第24話『ナイトメア』
「面! めーん!」
剣道場で、唯は1人で素振りをしている。
体操着姿の唯の首筋には汗が流れる。その汗は外から入ってくる夏の日差しで煌めいている。唯は誰よりも早く部室に行って、自己練習していたなぁ。
「……あっ、直人。来てたんだ」
「ああ。唯は今日も自主練か?」
「うん。あたしはまだまだみんなより下手だから、みんなよりも練習しないと」
「そんなこと……ないと思うけれど。大会でも結構いいところまで行ってたじゃないか」
「それでも、直人や笠間君には敵わないし……もっと強くなりたいんだ」
「……そうか」
唯は素振りを再開する。その時の彼女の表情は真剣そのものだった。
男子である俺や笠間には及ばない部分はあるけども、女子の中では一二を争うほどの強さだと思っている。
「ねえ、直人。あたしと一緒に……練習に付き合ってくれないかな」
「いいけれど、どんな感じで練習しようか」
「……あたしと剣を交わして欲しい」
剣を交わす……それはつい最近、聞いた言葉だ。
「できないわけないよね」
そう言う唯の目つきはとても鋭いものになっている。
「……直人。あたし、全部知ってるんだよ。あたしが死んだのに、他の女の子と一緒に剣道をする気なんだ」
「そ、それは……」
今、俺の目の前に立っている唯は、唯じゃないのか? あの夏の俺の知っている彼女じゃないのか?

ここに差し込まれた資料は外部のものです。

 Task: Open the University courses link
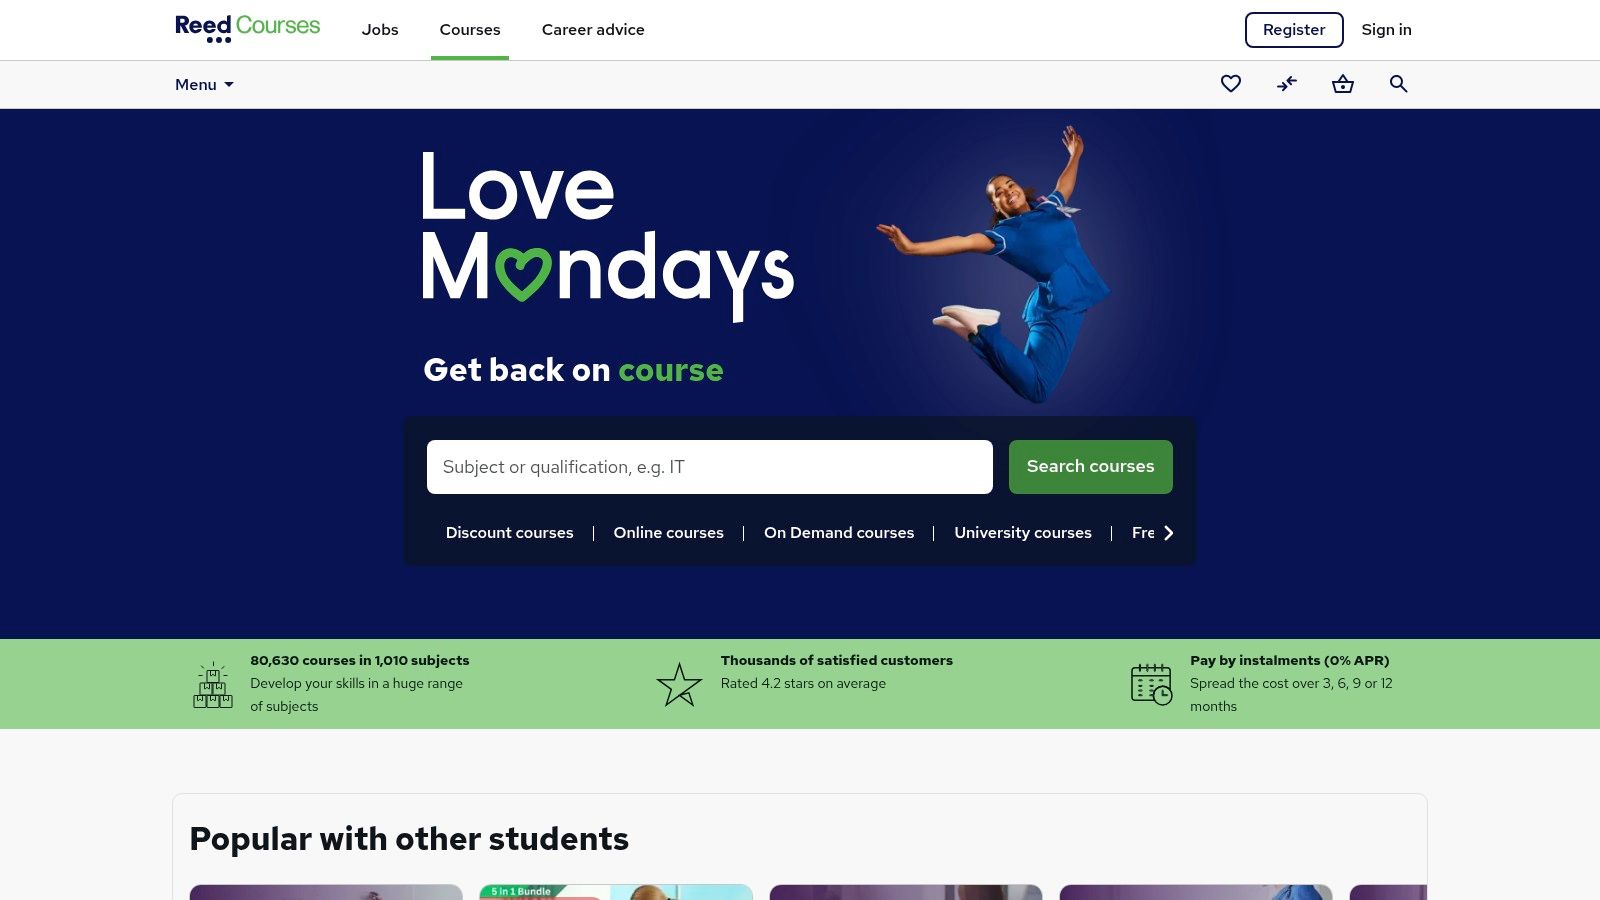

「あたしから剣道を奪ったのに、今さら……直人に剣道を楽しむ資格なんてないんだよ。ううん、あたしが絶対に楽しませない」
「けれど、御子柴さんと……」
「それは彼女のわがままでしょう? 直人がそれに付き合う必要なんてないの。そんなに剣道がしたいなら、天国で私と一緒にすればいいよ」
すると、唯は竹刀を手から離し、体操着のポケットからナイフを取り出す。
「突きいいい!」
唯がそう掛け声を叫んだときにはもう、逃げる暇なんてなかった。
俺に迫ってくる唯の笑みは狂気に満ちていた――。
*****
「うわああっ!」
見えているのは、月灯りでぼんやりと見えている病室の天井。
「夢、だったのか……」
途中までは本当にあったことだけど、剣を交わすと唯が言ったところから、今の俺が抱いている彼女への罪悪感を映し出しているようだった。

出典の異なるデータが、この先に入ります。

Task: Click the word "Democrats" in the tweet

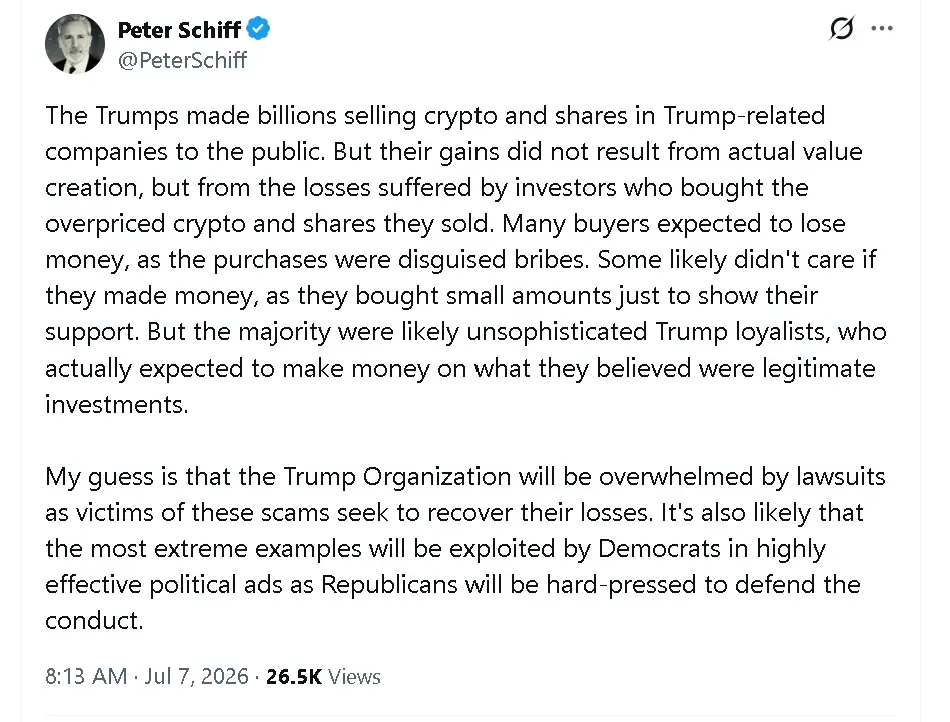Action: click(659, 548)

「……本当のところ、唯は天国で今の俺のことをどう思っているんだろう」
夢に出てきたように、俺が剣道をすることに嫌悪感を抱いているのか。絶対に分からないこそ知りたい。絶対に教えてもらえないからこそ、教えてほしい。
息苦しくて。
身が震えるほどに寒くて。
眠ることがとても怖くて。
未だに俺は2年前の事件に囚われている。だから、こんな夢まで見てしまうんだ。本当にあの日の出来事も夢だったらいいのに。それを何度思ったことだろうか。
眠れない夜はとても長く思えた。夜が明けても眠れなかったのであった。